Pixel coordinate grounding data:
=-=-=-=-=

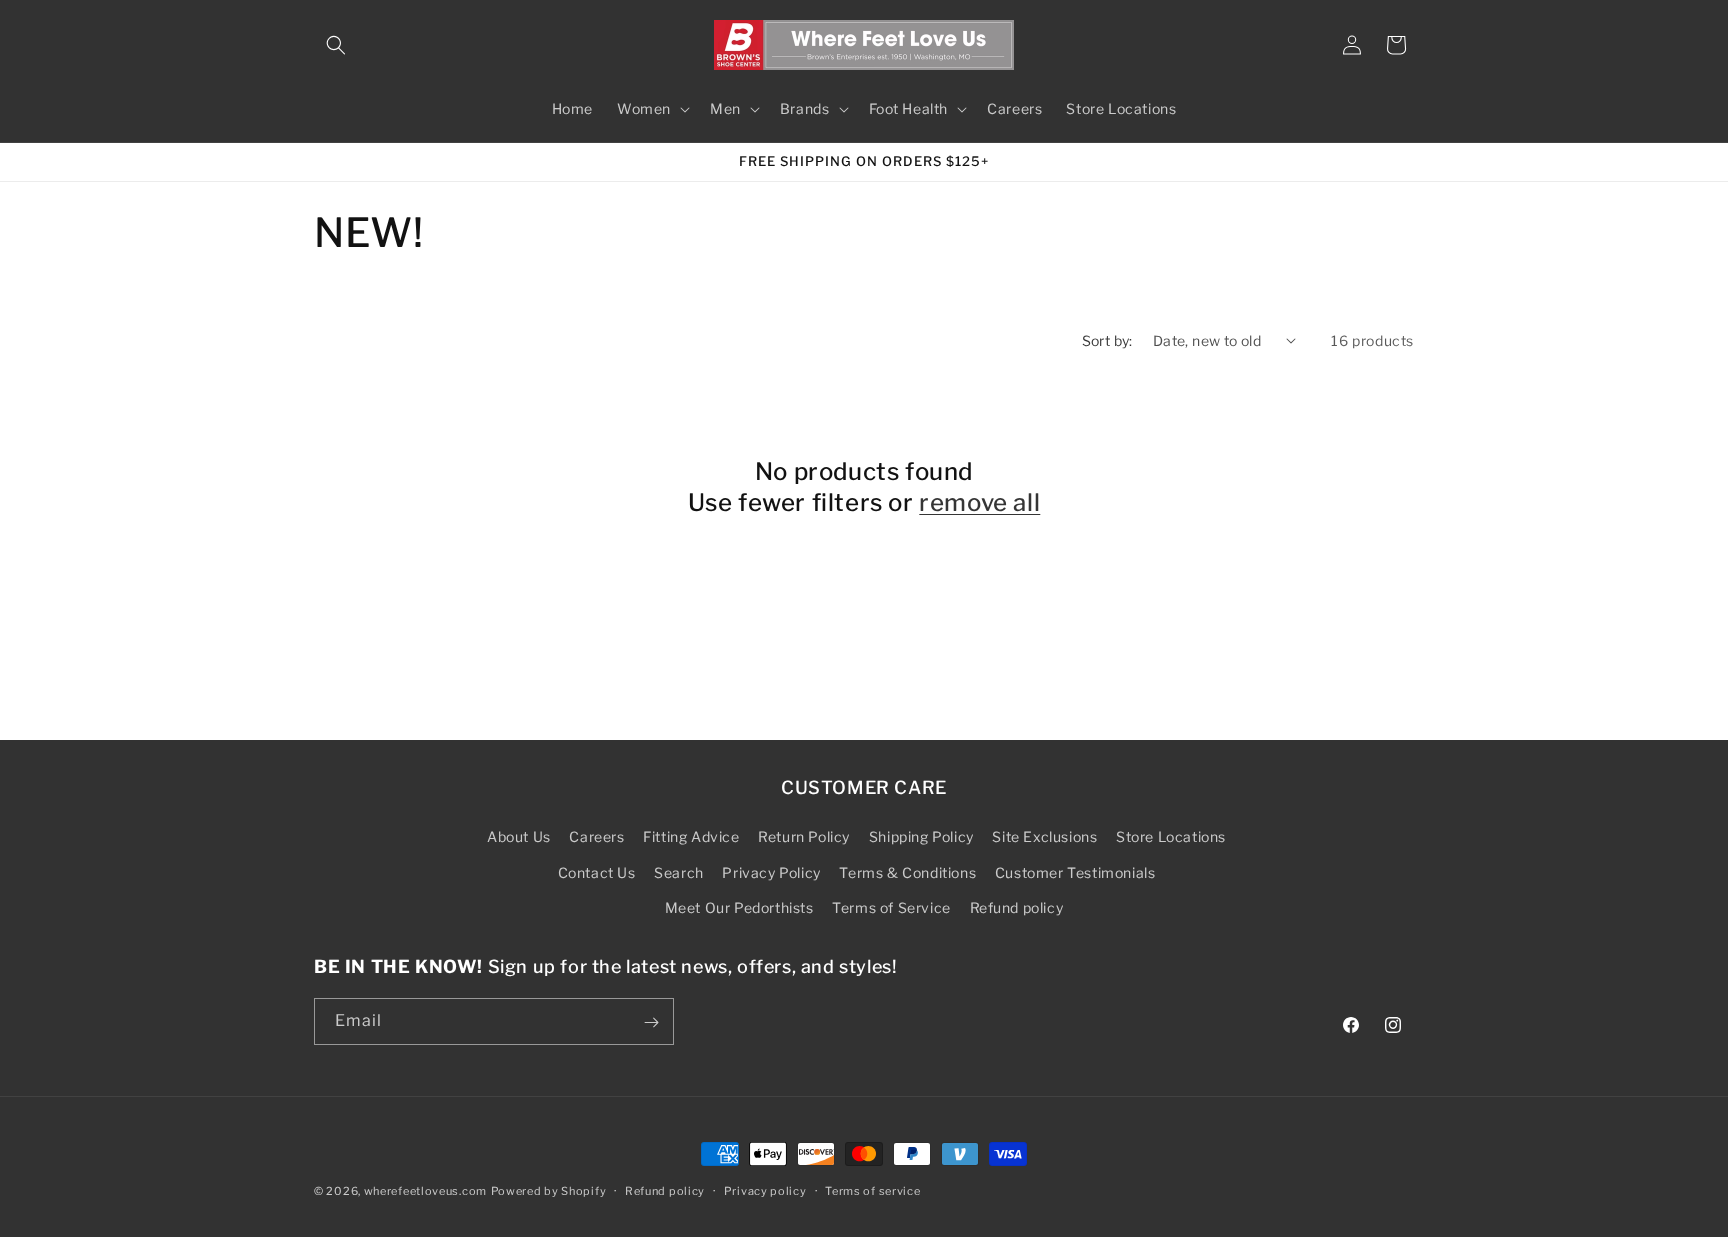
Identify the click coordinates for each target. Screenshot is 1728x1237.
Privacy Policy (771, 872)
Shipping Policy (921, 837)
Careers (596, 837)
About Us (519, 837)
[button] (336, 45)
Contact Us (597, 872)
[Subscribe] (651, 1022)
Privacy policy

=-=-=-=-=

WHAT YOU SHOULD DO: Every line of the data above should be returned exactly, with the pictures removed.

SOLUTION BELOW:
Identify the click coordinates for each target. Screenshot is 1728x1237.
Privacy Policy (771, 872)
Shipping Policy (921, 837)
Careers (596, 837)
About Us (519, 837)
[button] (336, 45)
Contact Us (597, 872)
[Subscribe] (651, 1022)
Privacy policy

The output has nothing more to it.